Zeitverschiebung ist schon was feines, zumal sie in Russland erneut stattfand. Vor allem dann, wenn einem dabei die Zeit wie
im Flug vergeht. Denn ehe wir uns versahen, hielt unser Bus in St. Petersburg mitten im Trubel anderer Busse und Menschen. Meinem Zeitgefühl nach, hätten wir noch gar nicht dort sein dürfen. Und
nun kam es mir in dieser Unwirklichkeit vor, als befänden sich hier einige hundert Busse und tausende von Menschen auf einem Haufen. Aber es war erst einmal Endstation, und meine Uhr zeigte immer
noch 14 Uhr 30. Aber in diesem Land und an dieser Stelle war es bereits 15 Uhr 30 und damit hatte ich nun die zweite Zeitverschiebung um eine weitere Stunde. Insges. inzwischen, also zwei.
Was hier allerdings auf mich / auf uns einstürmte, war mit nichts mehr vergleichbar, was ich bis hierher auf meiner speziellen „Reise nach Jerusalem“
kennen gelernt hatte. Ein Kontrastprogramm, wie es kontrastiger für diesen Moment kaum sein konnte. Dabei waren mir einige Kontrasteschon in den ersten Sekunden nach
dem Grenzübergang sehr bewusst geworden, als plötzlich überall nur noch kyrillische Buchstaben zu sehen waren. Spätestens da war klar, dass ich im Land der Kosaken, des Wodkas, der Ikonen ~ und
was es sonst noch für Klischees von und über Russland geben mag ~ angelangt war. Manoman, und nun dieses Ding hier. Da stand ich nun vor meinem Bus und fühlte mich, ähnlich wie ein Wal sich
fühlen mag, wenn er im Irgend- oder auch Nirgendwo gestrandet ist.

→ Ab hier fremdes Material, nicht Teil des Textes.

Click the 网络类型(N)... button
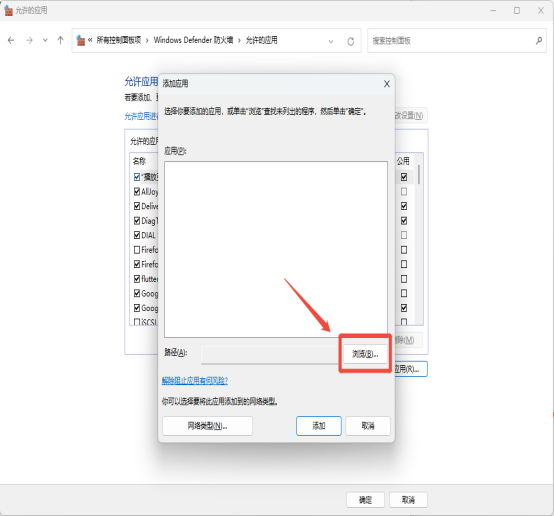The height and width of the screenshot is (516, 554). 207,426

Meine beiden Briten wollten die Nummer mit 'nem russischen Taxi wagen, um zu ihrem Domizil zu gelangen, während ich mich für die sicher aufregendere Metro entschieden hatte. Komischerweise war
die ganze Panik, die ich noch einen Tag zuvor in Narva geschoben hatte, wie weggeblasen. Was hatte ich gebibbert und gezittert, vor diesem Moment, in dem ich mich noch mutterseelenalleiner als
zuvor fühlen würde, weil hier nicht nur die Sprache, sondern auch gleich noch die Schrift eine Herausforderung sein würden. Außerdem sollte es ja unterirdisch vom
„Baltik vokzal“ ~ so hieß das Teil, an dem wir im Gegensatz zum Wal freiwillig gestrandet
waren ~ durch eine Millionenstadt, vorbei an allen bösen Buben dieser Welt bis zu meinem rettenden Hafen, dem Youth Hostel Metro Tours in der „Blagodadnaja
ul“ gehen. Jungchen, woher nimmste bloß die halbe Pulle Wodka, um datt heil zu überstehen?

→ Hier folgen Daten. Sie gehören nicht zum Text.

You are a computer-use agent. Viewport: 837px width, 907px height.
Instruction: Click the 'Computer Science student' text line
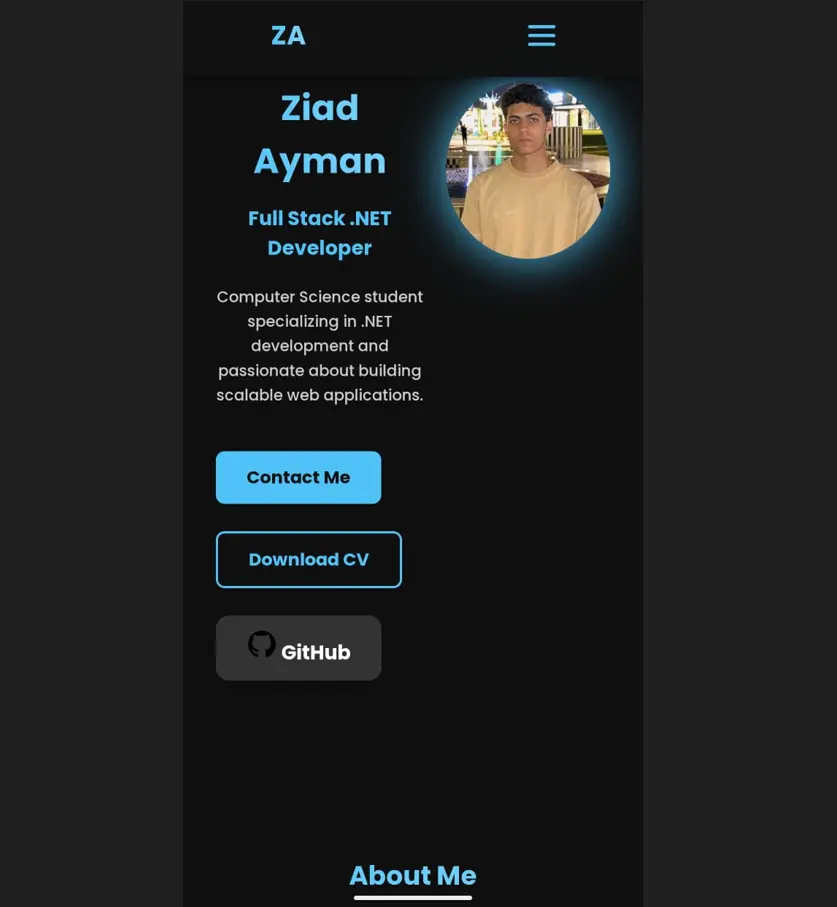pos(320,297)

Wie schon gesagt, war vom großen inneren Zittern nichts mehr spürbar, sondern eher das Gegenteil. Ich WUSSTE
irgendwie, dass alles gutgehen würde. Und zwar ohne die bisherigen kleinen Widrigkeiten. Kurz noch Tschüss gesagt und dabei dann in der beiderseitigen Aufregung vergessen, irgendetwas
auszutauschen, um vielleicht zu einem späteren Zeitpunkt mal wieder ein Stück gemeinsam weiterzuziehen. Aber das wird schon werden, wenn es so sein soll. Schließlich haben wir ja noch ca. drei
Jahre Zeit, gelle?
Aber nun galt es, erst mal diesen Klotz von Metrogebäude etwas genauer anzupeilen, um den Eingang in den Hades von St. P. zu finden und darin abzutauchen. Schließlich hatte ich ja per Mail eine
Beschreibung bekommen, welche Bahn ich zu nehmen hätte, wo ich umsteigen und wo ich raus müsste. Und das alles trotz russischer Worte in mir vertrauten, weil unseren Buchstaben geschrieben. Also
genauso, wie ich eben gerade den Namen der Metrostation und der Straße hingeschrieben habe. Alles klar? Damit würde ich aber nicht weit kommen, wenn, ja wenn hier nicht mein ganz persönliches
Wunder von Bern oder sonst was passiert wäre. Anders ausgedrückt, wenn mir nicht meine visuelle Seite mit aller Macht unter die Arme gegriffen hätte, wäre es schwierig geworden, denn diese
eingedeutschte Schreibweise gab es nirgends. Für wen auch? Etwa für die paar Touristen, Backpacker und sonstige Verrückten, die sich freiwillig hierher in den Underground von St. Petersburg
verirrten?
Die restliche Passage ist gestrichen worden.